This repository contains a library of python functions and classes with which you can parse references to regulations and files from legal documents such as those of Open Legal Data. The implementation is efficient: The entire Open Legal Data corpus can be processed within 200 minutes on modern machines. This README shall demonstrate the usage of this library.
First we will introduce some terminology that will be used throughout this README:
- simple LawRef - a single reference to a law book, e.g. "§ 811 Abs. 1 Nr. 11 ZPO"
- multi LawRef - a reference to multiple sections of a law book, e.g. "§§ 3, 4 Nr. 3a) UWG"
- IVM LawRef - a combination ("in Verbindung mit") of references to law books, e.g. "§ 291 S. 1 i.V.m § 288 Abs. 1 S. 2 BGB"
- file Ref - a reference to a file, e.g. "7 L 3645/97"
models.py implements classes for the above defined reference types as well as a class for a verdict which serves as a container for all references in that verdict. This listing is not exhaustive of all classes.
Attributes
- paragraph - the "Paragraph"
- abs - the "Absatz"
- satz - the "Satz"
- nr - the "Nummer"
- vorschrift - the "Vorschrift"
- buch - the "Buch"
Methods
This class implements __hash__, __eq__ and __str__.
To create an object call SimpleLawRef(x), where x is any simple LawRef string.
Attributes
- lawrefs - a python list of SimpleLawRef objects
Methods
This class implements __hash__, __eq__ and __str__.
To create an object call MultiLawRef(x), where x is any multi LawRef string.
Attributes
- left - the reference before "i.V.m."
- right - the reference after "i.V.m."
Methods
This class implements __hash__, __eq__ and __str__.
To create an object call IVMLawRef(x), where x is any IVM LawRef string.
Attributes
- n_kammer - number of the "Kammer"
- kammer - the "Kammer"
- nr - the "Nummer"
- jahr - the "Jahr"
Methods
This class implements __hash__, __eq__ and __str__.
To create an object call FileRef(x), where x is any file Ref string.
Attributes
- slug - the slug of this verdict
- content - the raw text of this verdict (without HTML and margin numbers)
- margin_numbers - a python dictionary where the keys are the margin numbers and the values are the index within self.content where the margin number would be
- simples - a python list of 2-tuples t where t[0] is a SimpleLawRef object and t[1] is the index within self.content where the simple LawRef starts
- multis - a python list of 2-tuples t where t[0] is a MultiLawRef object and t[1] is the index within self.content where the multi LawRef starts
- ivms - a python list of 2-tuples t where t[0] is a IVMLawRef object and t[1] is the index within self.content where the IVM LawRef starts
- files - a python list of 2-tuples t where t[0] is a FileRef object and t[1] is the index within self.content where the file Ref starts
To create an object call Verdict(x), where x is a jsonstring of a verdict from the OpenLegalData dataset.

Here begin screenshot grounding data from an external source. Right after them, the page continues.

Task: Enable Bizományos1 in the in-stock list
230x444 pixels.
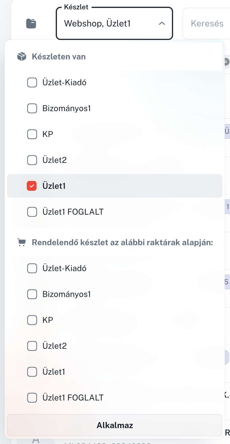Action: pyautogui.click(x=32, y=109)
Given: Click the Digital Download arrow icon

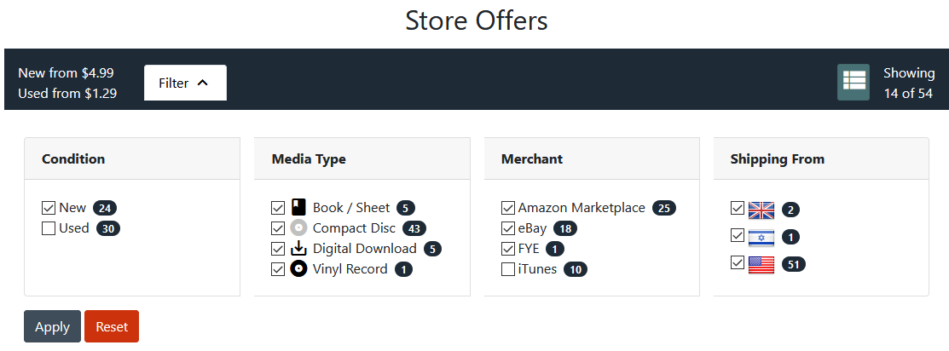Looking at the screenshot, I should coord(298,249).
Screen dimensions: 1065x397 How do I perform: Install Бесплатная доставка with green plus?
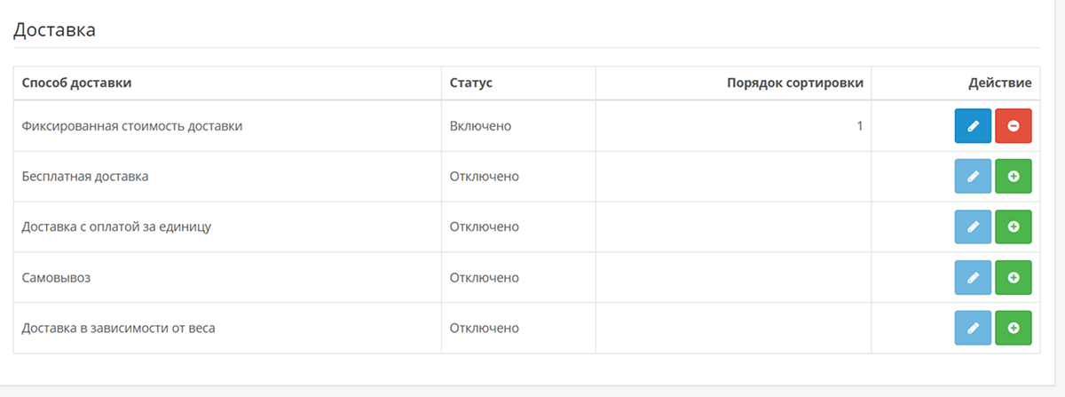point(1014,177)
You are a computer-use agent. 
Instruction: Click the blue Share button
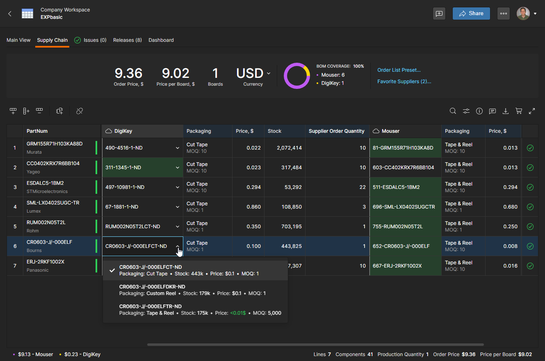coord(471,14)
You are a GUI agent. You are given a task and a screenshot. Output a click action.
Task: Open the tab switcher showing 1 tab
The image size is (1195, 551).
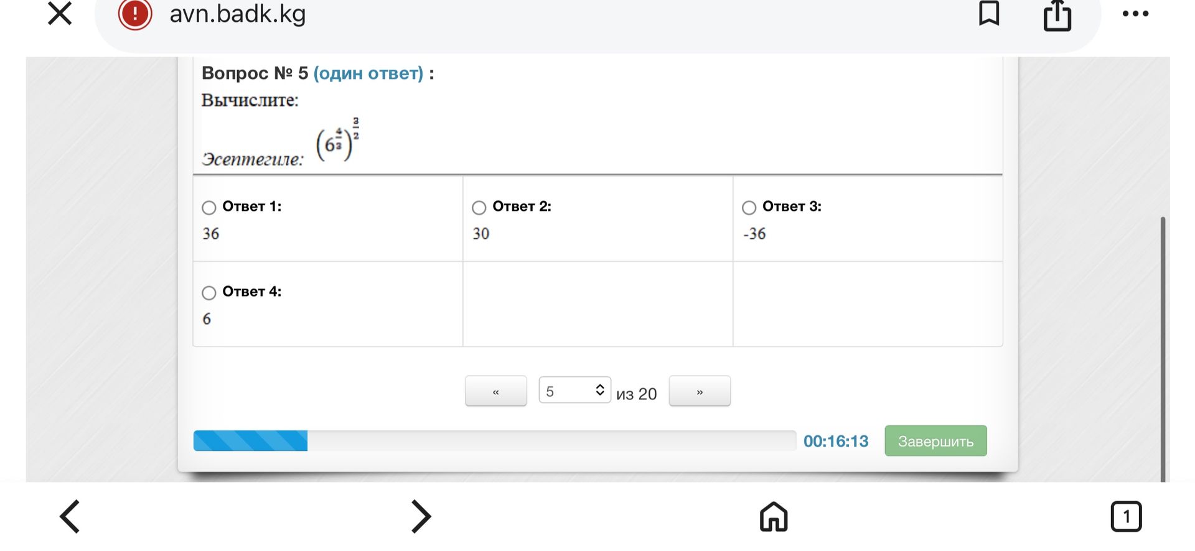pyautogui.click(x=1126, y=516)
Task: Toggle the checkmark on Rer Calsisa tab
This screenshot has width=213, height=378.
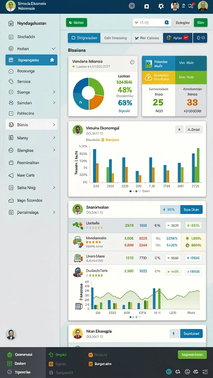Action: (x=137, y=38)
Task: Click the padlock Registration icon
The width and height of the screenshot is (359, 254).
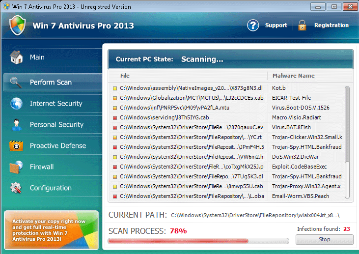Action: [x=302, y=26]
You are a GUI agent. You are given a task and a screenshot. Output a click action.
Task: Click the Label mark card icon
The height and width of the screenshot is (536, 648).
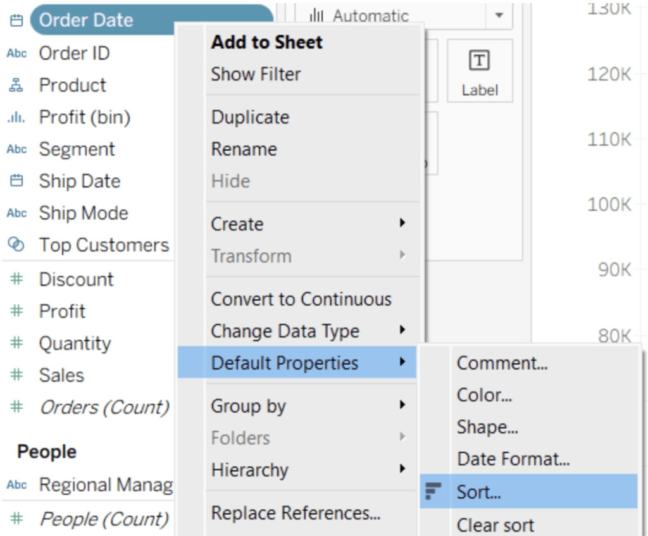pos(479,61)
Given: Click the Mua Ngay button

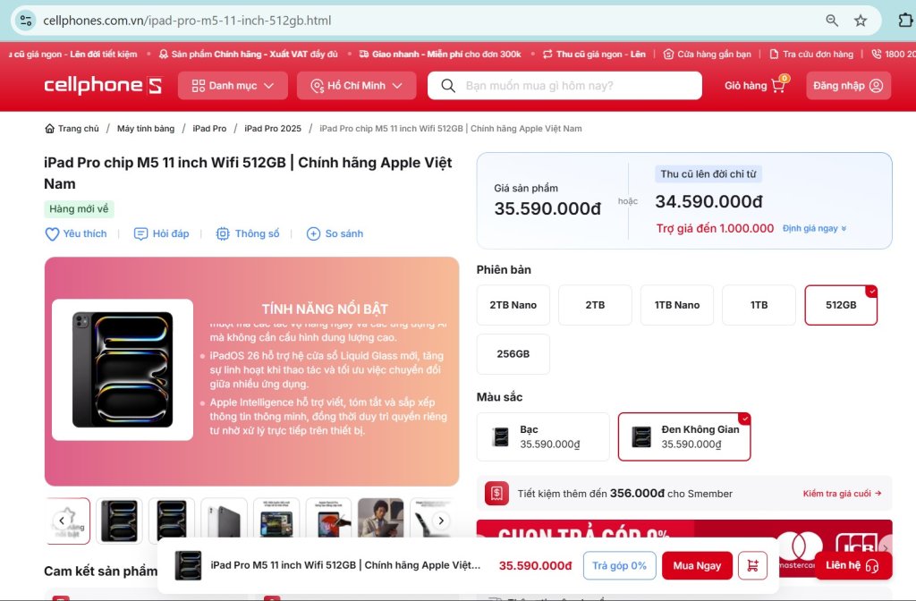Looking at the screenshot, I should click(x=697, y=565).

This class is a custom exception which is raised in case of parsing errors to mask underlying errors like IndexError or TypeError.
The constructors of these classes call functions which are defined in functions.py. The Ref objects hold the information of the reference in a sort of normalised fashion. What we mean by this is that
SimpleLawRef("§ 19 Abs. 4 S. 1 BVerfGG") == SimpleLawRef("§ 19 IV 1 BVerfGG") == SimpleLawRef("§ 19 (4) 1 BVerfGG")

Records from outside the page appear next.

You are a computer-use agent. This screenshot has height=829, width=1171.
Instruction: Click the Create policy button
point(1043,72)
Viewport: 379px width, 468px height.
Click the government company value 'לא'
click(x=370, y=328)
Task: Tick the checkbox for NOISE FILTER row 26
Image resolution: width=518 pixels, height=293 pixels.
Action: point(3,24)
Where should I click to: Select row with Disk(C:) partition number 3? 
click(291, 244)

and even more complex comparisons like
IVMLawRef("§ 1 Abs. 4 Spiegelstrich 12 iVm § 2 (5) 3 ZPO") == IVMLawRef("Art. 1 IV lit. 12 IVM § II Absatz 5 Satz 3 ZPO")
evaluate to True. This normalisation is done for simple, multi and IVM LawRefs and is very powerful and useful for comparison and machine learning.

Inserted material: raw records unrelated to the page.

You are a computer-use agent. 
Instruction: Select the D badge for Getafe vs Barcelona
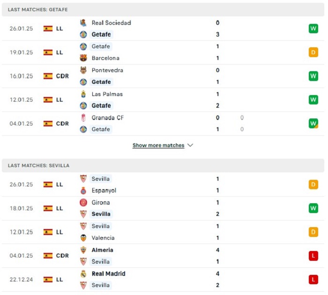313,52
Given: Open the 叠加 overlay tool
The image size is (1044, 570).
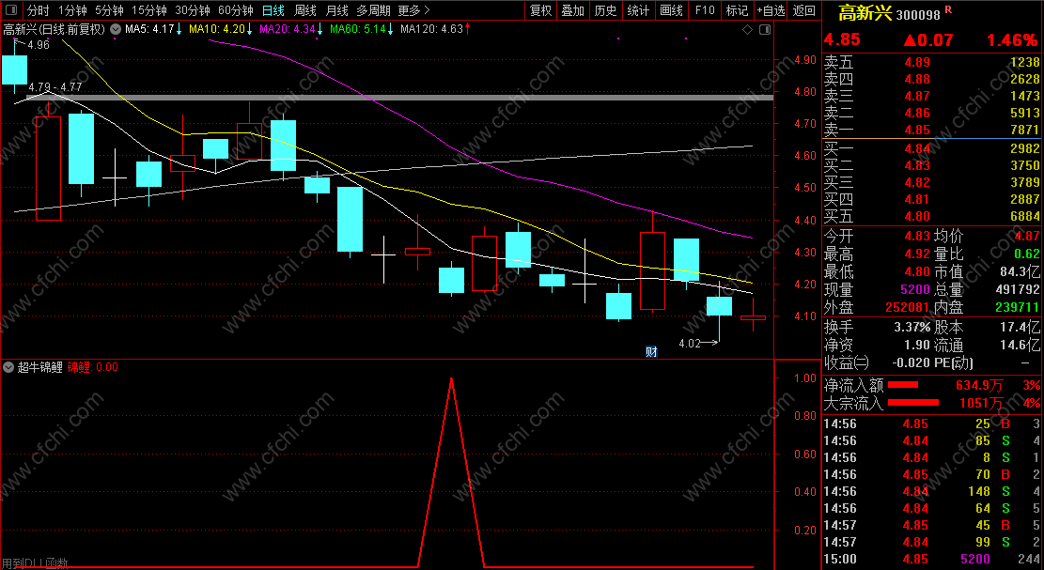Looking at the screenshot, I should pos(572,10).
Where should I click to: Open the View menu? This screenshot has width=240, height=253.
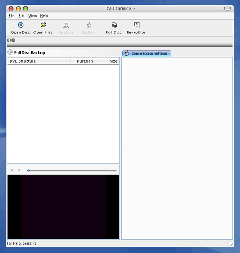coord(33,16)
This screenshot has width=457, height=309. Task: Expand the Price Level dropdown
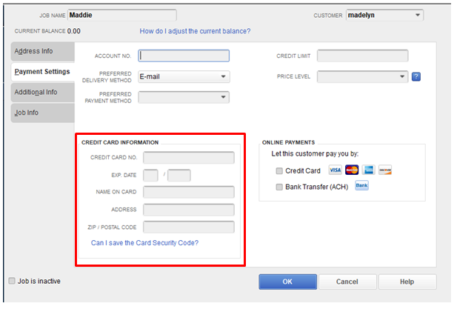[362, 76]
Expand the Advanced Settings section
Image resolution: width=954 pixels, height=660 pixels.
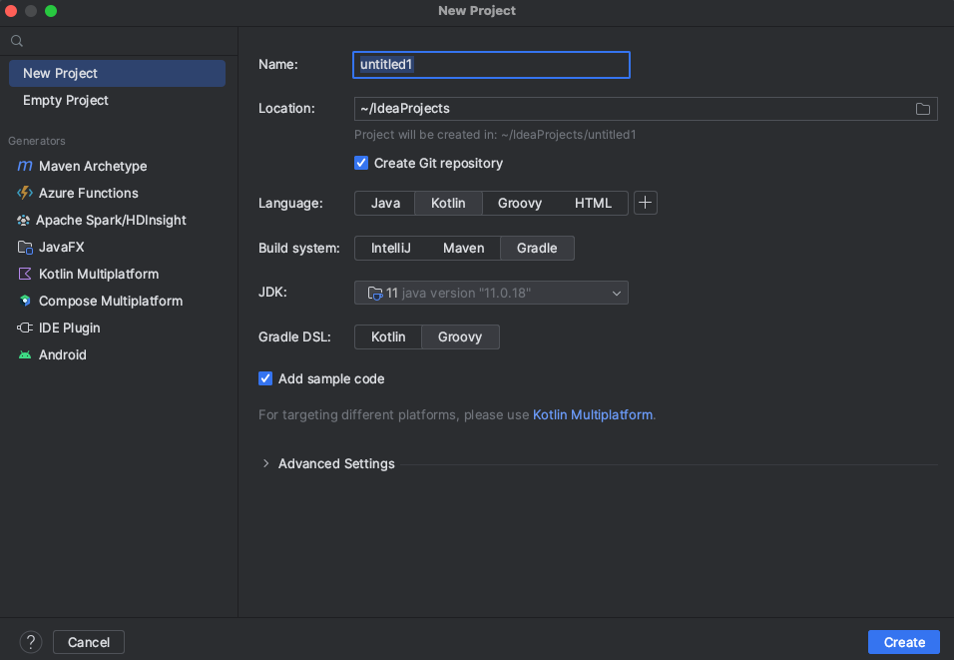[x=266, y=463]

functions.py implements the core functionality of this library. Some of the functions serve as helper functions and are not very useful as standalones. This listing is not exhaustive of all functions.
X is either paragraph, abs, satz, nr, vorschrift or buch.
These functions receive a string as input and return the respective information in regard to X.
In case of the information not being found within the input string, an empty string is returned instead, unless X is paragraph or vorschrift, then a ReferenceObjectException is raised instead.
This function receives a string as input and returns a python list of SimpleLawRef objects that correspond to the input string.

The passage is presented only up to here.